**WHAT YOU WILL DO**
Reproduce the material word for word, starting with the line that contains "Task: Click the" and going on through the line that contains "point(69,254)". Leave the pictures out of your answer.
-- START --
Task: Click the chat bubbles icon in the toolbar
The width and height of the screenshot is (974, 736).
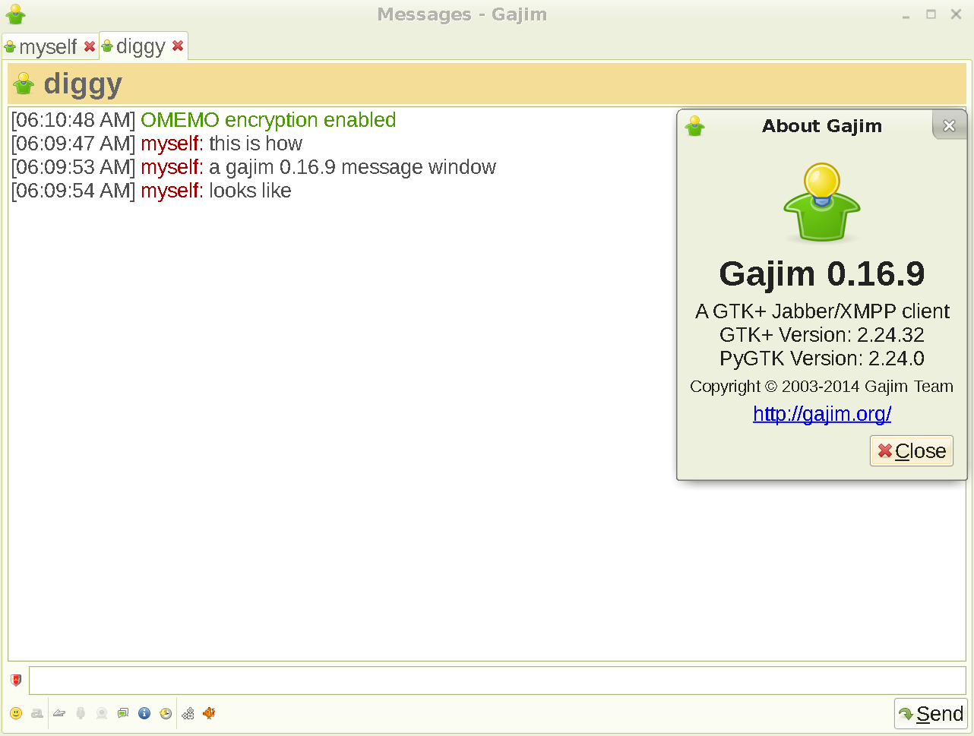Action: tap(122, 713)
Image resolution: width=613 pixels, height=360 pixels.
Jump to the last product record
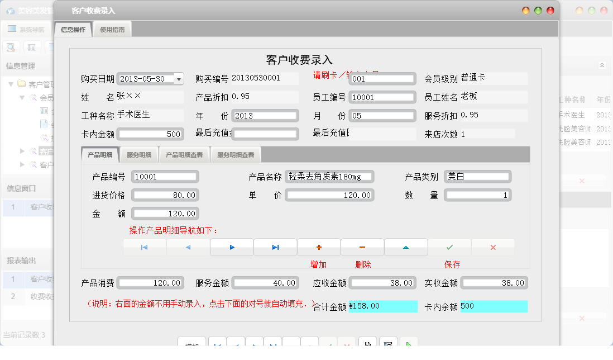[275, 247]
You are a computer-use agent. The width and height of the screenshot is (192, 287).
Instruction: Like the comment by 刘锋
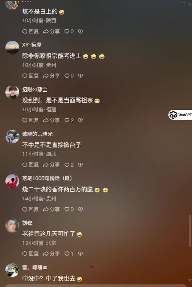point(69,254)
-- END --
-- START --
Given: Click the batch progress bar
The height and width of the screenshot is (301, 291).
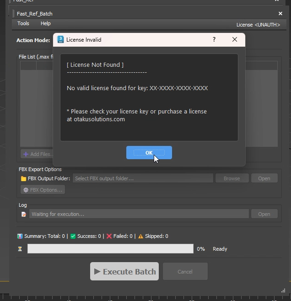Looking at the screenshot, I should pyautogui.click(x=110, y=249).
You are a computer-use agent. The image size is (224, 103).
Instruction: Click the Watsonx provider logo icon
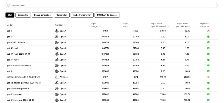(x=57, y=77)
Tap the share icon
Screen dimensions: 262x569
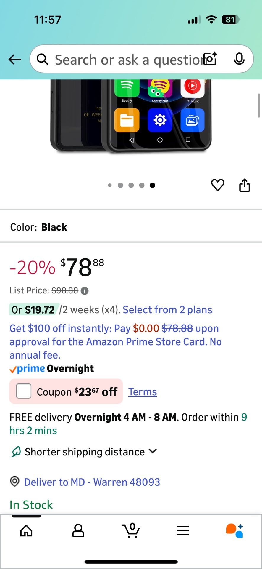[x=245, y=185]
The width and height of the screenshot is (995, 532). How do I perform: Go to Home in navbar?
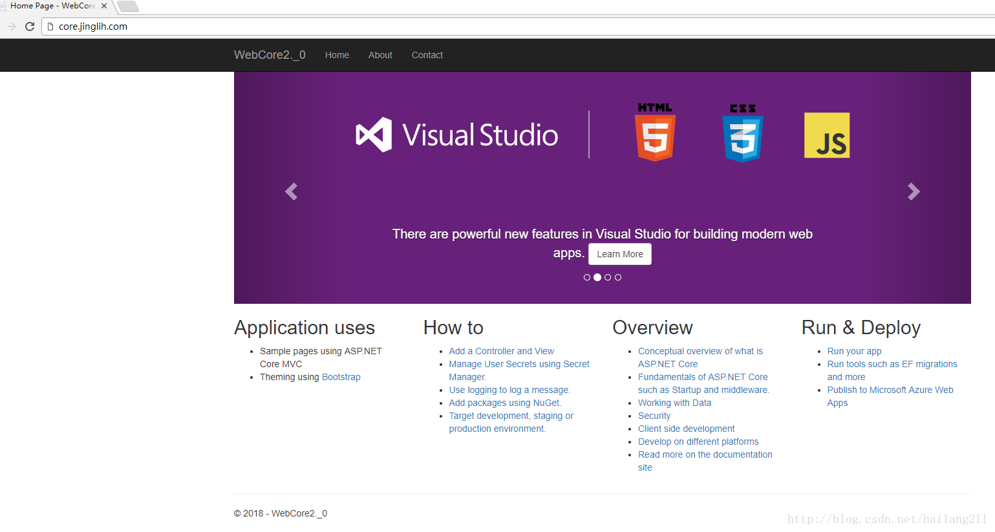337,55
-- END --
**WRITTEN RESPONSE**
Task: Click the chat bubbles icon in the toolbar
The width and height of the screenshot is (974, 736).
Action: tap(122, 713)
Image resolution: width=613 pixels, height=360 pixels.
Jump to the last product record
[275, 247]
You are a computer-use agent. The width and height of the screenshot is (192, 287).
Instruction: Like the comment by 刘锋
point(69,254)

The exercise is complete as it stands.